Lol! No. That's dated material. You can go much longer than 3 weeks. Under the right conditions, you can let it sit for many months in the primary. It's not necessary though.
 
I ended up letting the secondary go for the 2 weeks called for by the recipe. I just tried a glass of the keg tonight and it tastes great. Thanks for the advice everyone, I'm sure it'll only get better with time. I'll let u all know about the bottles I did with the maple syrup as priming sugar.
 
Hmm...You brewed a somewhat dark beer with high gravity and the hydrometer sample doesn't taste good after a couple weeks in so you want to cover up the off flavors you detect before it is carbonated. I'd suggest you give it more time in the secondary, then bottle it up and wait for it to carbonate and mature. Sample one at 3 months and if it doesn't taste right, wait another month. Trying to add something now will likely just make it worse.

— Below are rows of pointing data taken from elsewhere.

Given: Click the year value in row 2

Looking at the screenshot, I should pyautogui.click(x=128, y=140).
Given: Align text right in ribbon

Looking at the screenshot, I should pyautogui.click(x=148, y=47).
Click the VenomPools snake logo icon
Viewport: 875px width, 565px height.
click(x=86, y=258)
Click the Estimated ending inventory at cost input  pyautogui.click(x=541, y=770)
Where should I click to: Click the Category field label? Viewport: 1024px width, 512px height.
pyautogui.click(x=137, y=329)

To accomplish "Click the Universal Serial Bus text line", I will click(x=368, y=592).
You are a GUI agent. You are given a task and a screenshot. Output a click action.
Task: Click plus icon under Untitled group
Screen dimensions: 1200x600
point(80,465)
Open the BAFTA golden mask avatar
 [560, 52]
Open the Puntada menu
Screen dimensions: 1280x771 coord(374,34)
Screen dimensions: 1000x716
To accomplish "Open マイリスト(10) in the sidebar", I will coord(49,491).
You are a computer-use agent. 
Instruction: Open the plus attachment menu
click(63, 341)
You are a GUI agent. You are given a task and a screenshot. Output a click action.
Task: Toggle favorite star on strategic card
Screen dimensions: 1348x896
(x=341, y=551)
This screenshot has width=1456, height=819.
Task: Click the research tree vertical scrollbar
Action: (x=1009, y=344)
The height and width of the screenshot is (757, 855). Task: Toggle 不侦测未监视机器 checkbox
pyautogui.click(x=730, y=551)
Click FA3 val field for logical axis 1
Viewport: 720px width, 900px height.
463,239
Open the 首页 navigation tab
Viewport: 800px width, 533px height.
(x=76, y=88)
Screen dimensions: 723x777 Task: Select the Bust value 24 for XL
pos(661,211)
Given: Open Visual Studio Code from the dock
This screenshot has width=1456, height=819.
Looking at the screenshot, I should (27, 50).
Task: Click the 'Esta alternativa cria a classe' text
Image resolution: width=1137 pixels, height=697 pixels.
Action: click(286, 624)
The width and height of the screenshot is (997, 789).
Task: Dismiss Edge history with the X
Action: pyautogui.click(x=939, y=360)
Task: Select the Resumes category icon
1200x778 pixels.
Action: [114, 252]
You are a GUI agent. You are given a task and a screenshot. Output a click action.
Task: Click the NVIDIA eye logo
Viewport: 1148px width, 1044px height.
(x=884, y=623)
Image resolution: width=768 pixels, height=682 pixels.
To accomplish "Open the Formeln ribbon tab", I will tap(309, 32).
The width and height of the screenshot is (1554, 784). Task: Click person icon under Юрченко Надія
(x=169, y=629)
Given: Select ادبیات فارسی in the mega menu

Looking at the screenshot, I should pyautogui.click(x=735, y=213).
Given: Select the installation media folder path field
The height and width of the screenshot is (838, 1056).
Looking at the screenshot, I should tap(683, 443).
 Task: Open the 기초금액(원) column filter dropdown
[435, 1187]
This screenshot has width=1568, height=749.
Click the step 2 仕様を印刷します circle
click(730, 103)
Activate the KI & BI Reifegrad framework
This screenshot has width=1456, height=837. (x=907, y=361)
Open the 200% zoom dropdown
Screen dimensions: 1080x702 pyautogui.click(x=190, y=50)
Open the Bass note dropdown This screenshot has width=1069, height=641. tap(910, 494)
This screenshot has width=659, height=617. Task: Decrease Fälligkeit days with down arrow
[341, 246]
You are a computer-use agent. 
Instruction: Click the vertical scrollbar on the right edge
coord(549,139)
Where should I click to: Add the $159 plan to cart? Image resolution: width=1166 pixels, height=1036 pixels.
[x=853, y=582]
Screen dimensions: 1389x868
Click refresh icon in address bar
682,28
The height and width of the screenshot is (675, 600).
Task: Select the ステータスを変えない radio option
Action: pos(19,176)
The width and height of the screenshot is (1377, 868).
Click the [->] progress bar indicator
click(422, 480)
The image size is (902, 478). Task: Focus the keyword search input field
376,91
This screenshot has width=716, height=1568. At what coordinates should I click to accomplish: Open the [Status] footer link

Dark beers take time to mature, for the flavors to "come together" and the higher the alcohol, the longer it takes.

+1. Big HG brews really need some conditioning time. 2 weeks is optimistic even for a simple light ale. Let it condition for a good long time.

I've just recently tapped into a braggot that I've left conditioning since January....yum.
 
I ended up letting the secondary go for the 2 weeks called for by the recipe. I just tried a glass of the keg tonight and it tastes great. Thanks for the advice everyone, I'm sure it'll only get better with time. I'll let u all know about the bottles I did with the maple syrup as priming sugar.

Cool. Set some aside and let it mellow some more.
 
Lol! No. That's dated material. You can go much longer than 3 weeks. Under the right conditions, you can let it sit for many months in the primary. It's not necessary though.

More recent conventional wisdom seems to be that autolysis is really not an issue at homebrew volumes. Read a bit on that by John Palmer recently.
 
Yes it can happen, no it isn't common. Sometimes my loaf of bread molds in a week, sometimes it will be fine for 2 weeks. All biological processes are subject to randomness.

ummmm... yep. I was basically saying that it can happen to a home brewer. I've had it happen only once in 15 years. I think that's pretty good odds. but it did happen once. it's a lot like the *shudder* glass vs. plastic crap: just be mindful of what you got going on and chances are that you'll be fine, but there will always be that risk hiding somewhere. happy birthday.